Can you confirm what freehub driver is on the wheel? And did the GX cassette go on without any adapter, or did it come with the bike already built?
 
Its a newman fade hub with xd driver
Good - that clears things up nicely. The Newmen Fade hub with an XD driver is a perfectly legitimate, well-specified component. The compatibility question is answered.

@Sander23 - good, that rules out any freehub compatibility mystery. The Newmen Fade is available with all three driver options: Microspline, XD, and HG, and

Newmen are confident enough in its durability to rate it for any eBike on the market. So your XD driver is correct for an XO AXS setup, no spacer is needed or expected, and the interface itself isn't your problem.

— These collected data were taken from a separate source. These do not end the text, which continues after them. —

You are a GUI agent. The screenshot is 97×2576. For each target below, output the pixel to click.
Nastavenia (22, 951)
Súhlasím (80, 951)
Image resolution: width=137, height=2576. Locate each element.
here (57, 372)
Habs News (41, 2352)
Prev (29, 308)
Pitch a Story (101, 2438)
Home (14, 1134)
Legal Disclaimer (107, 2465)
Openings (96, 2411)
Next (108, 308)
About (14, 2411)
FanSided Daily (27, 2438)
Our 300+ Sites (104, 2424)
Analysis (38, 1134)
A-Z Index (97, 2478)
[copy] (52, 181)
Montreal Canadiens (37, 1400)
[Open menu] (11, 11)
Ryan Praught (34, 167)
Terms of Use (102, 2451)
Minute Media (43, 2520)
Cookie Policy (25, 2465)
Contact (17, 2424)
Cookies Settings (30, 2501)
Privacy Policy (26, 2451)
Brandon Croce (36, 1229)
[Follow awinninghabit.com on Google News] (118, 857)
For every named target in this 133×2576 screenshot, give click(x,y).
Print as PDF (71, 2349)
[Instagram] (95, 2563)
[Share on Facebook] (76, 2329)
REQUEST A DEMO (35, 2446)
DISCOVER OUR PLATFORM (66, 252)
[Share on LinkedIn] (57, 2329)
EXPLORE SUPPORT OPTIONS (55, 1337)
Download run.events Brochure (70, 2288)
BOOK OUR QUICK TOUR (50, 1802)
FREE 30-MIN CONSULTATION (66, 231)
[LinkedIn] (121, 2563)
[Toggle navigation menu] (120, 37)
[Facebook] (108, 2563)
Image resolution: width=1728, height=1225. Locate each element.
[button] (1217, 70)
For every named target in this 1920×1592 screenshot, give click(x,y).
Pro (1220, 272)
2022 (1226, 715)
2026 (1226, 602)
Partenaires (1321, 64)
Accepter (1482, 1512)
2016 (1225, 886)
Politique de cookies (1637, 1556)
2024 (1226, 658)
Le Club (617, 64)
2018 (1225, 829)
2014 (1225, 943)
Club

That brings us back to the two remaining suspects: 1. Hanger alignment - still the most likely culprit. You tightened it; that's not the same as straight. A new bike from transit can arrive with a hanger that's 1 - 2mm out, which is enough to cause exactly the roaming skip you're describing. This needs a proper alignment tool, not a visual check.

2. Cassette seating / lockring torque - XO AXS is notably sensitive to this. On a fresh build, retorque the XD lockring to ~40Nm even if it feels tight, and confirm the cassette isn't rocking on the driver body at all.

Those are your two remaining avenues in order of likelihood. Hanger first. If it's straight and the cassette is fully seated and torqued, come back and we'll look at the derailleur B-screw position more carefully - but fix the hanger before touching anything else or you're just chasing a moving target.